== Série de tâches ==
**a.** D'après l'article sur l'assurance spatiale, combien d'engins ont été envoyés en orbite en 2017 ?
**b.** Poursuivez l'article sur l'assurance spatiale après sa dernière phrase.

== Page ==
▼

Le marché de l’assurance spatiale garde les pieds sur terre...
Malgré quelques exercices sinistrés, le marché de l’assurance spatiale se porte globalement bien. Désormais, courtiers et porteurs de risques doivent s’adapter à de nouvelles pratiques, entre réutilisation de lanceurs ou prestations de services en orbite.
Alors que les deux exercices précédents ont été profitables, avec une année 2017 record en matière de lancements de satellites et plus de 460 engins envoyés en orbite (on compte en moyenne chaque année entre 200 et 300 lancements dans le monde), 2018 n’a pas été un bon cru pour le marché de l’assurance spatiale qui atteignait les 466 millions de dollars de primes brutes. « Si le marché de l’assurance spatiale a été déficitaire en 2018 avec plus de 600 millions de dollars de sinistres, il reste toutefois profitable sur les 6 dernières années », indique Denis Bousquet, souscripteur senior, assurance spatiale, chez AXA Corporate Solutions en France, qui fait désormais partie d’Axa XL.
Largement assez de capacités
La grande majorité des contrats couvrent aujourd’hui la phase de lancement d’un engin, couplé avec sa première année de mise en service (les trois premiers mois de test en orbite, puis les neuf premiers mois opérationnels), puis sa vie en orbite (en moyenne 15 ans pour une satellite de télécommunication, de 5 à 10 ans pour un satellite d’observation). Pour autant, la plupart des sinistres se déclarent dans les premières semaines, voire les premiers instants du contrat (45% au moment du lancement, 42% lors de l’insertion en orbite et lors des tests, 13% dans la phase de post-test). à partir de la deuxième année en orbite, la sinistralité chute fortement, passant sous les 10% du taux de sinistralité de la première année.
Avec des cumuls maximums pouvant atteindre 700 à 800 millions de dollars, notamment lors de lancements doubles, avec des satellites de télécommunication qui sont les plus coûteux du marché, les montants moyens assurés varient en règle générale entre 100 et 200 millions de dollars. « Actuellement, le marché de l’assurance spatiale est largement surcapacitaire avec 800 à 900 millions de dollars disponibles. Tous les programmes sont établis en co-assurances, avec parfois jusqu’à 25 assureurs. Sur ce point Axa XL, prend en moyenne entre 5 et 15% de part de risque mais chaque assureur est l’apériteur de sa propre exposition au risque et gère lui-même sa part de sinistre », poursuit Denis Bousquet.

▲

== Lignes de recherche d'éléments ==
▼

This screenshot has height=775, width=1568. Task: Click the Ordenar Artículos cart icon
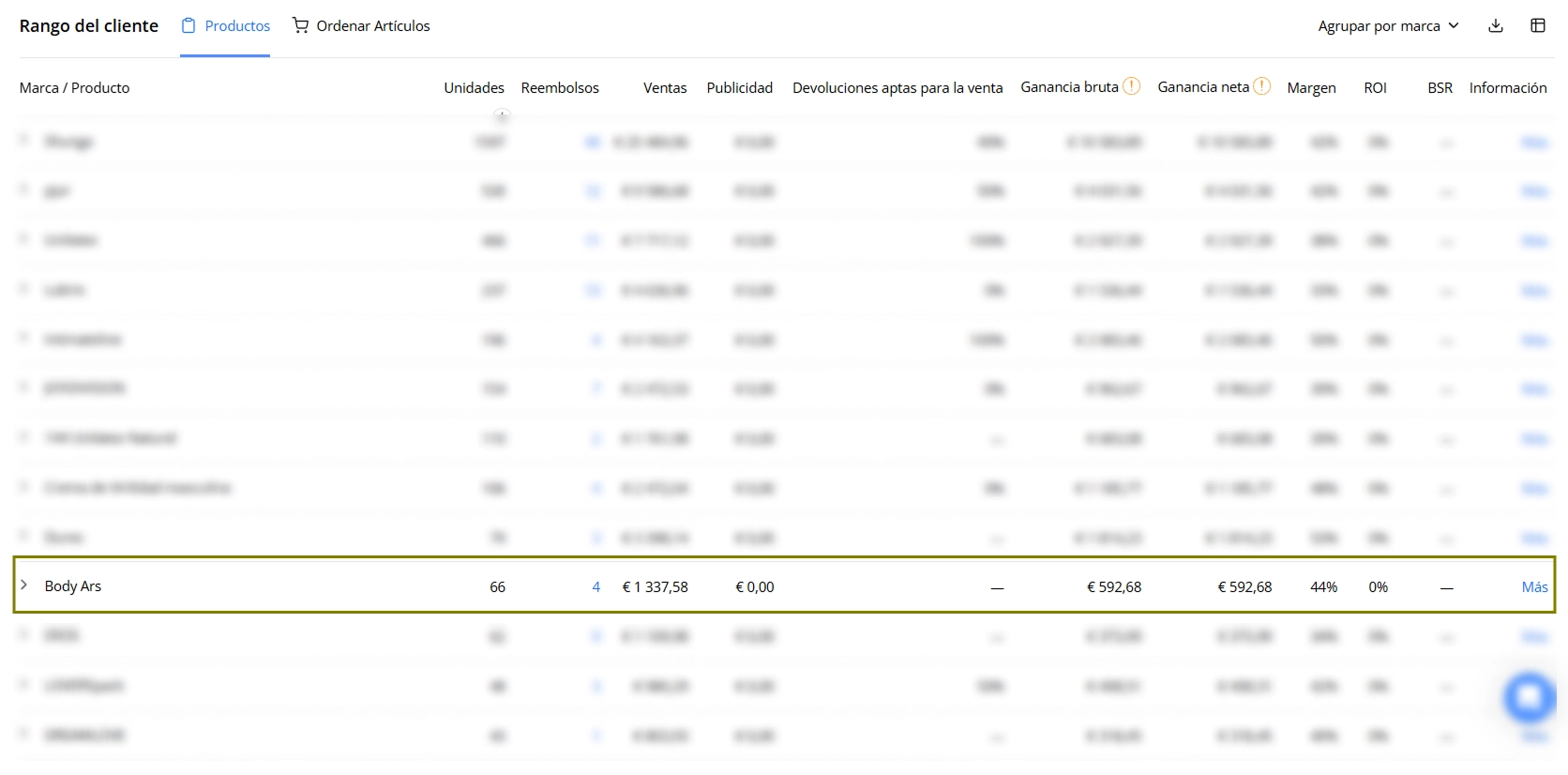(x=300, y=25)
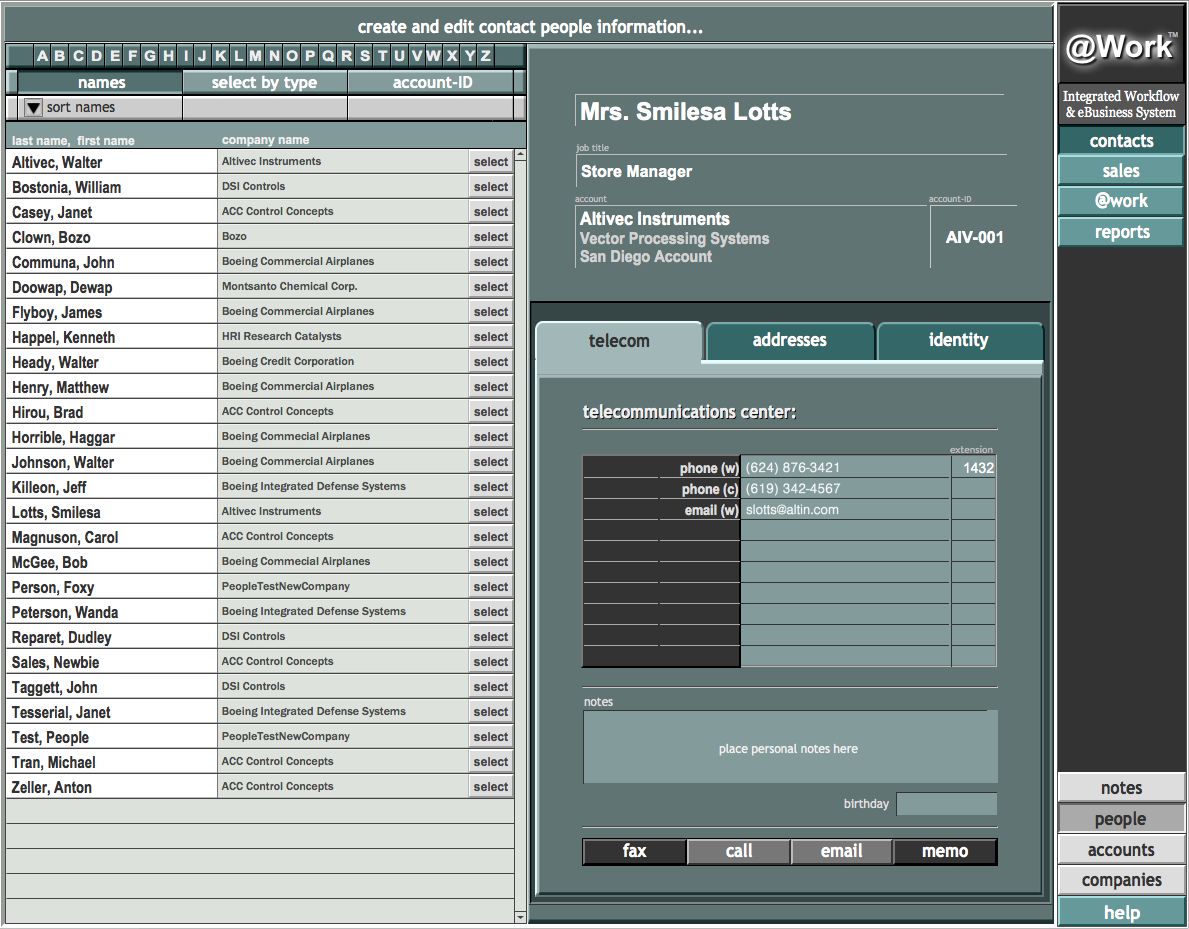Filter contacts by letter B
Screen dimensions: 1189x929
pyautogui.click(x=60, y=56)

▲

== Réponses attendues ==
**a.** Plus de 460 engins.

**b.**
Séduire les états
Selon le Bureau des affaires spatiales des Nations Unies (UNOOSA), près de 4 900 satellites sont actuellement en orbite autour de la planète, et près de 300 d’entre eux, encore en activité, sont toujours assurés. « Nous travaillons avec les trois principaux courtiers spécialisés (ndlr : Marsh, Aon, Willis Towers Watson) et nous devons désormais faire face à l’apparition de nouvelles problématiques comme les lanceurs réutilisables, les satellites radars ou les modules assurant des services sur les engins déjà en orbite », poursuit Denis Bousquet. « Le fait que des fusées soient réutilisables pose aujourd’hui la question du stress et de l’usure de ces engins. Il faut donc passer d’une analyse de l’héritage du design des fusées à une analyse de l’héritage du matériel, avec la possibilité d’accéder à la ‘santé’ des machines. De même, pour les services en orbite, cela implique une modification des contrats, des informations et également des tarifs, mais le marché est prêt pour ça ».
Toujours volatile, avec des niveaux tarifaires à la baisse depuis de nombreuses années, l’assurance spatiale reste toutefois une branche intéressante pour les porteurs de risques spécialisés qui cherchent depuis peu à s’émanciper du marché spatial privé pour séduire les états et les nombreuses missions qu’ils programment.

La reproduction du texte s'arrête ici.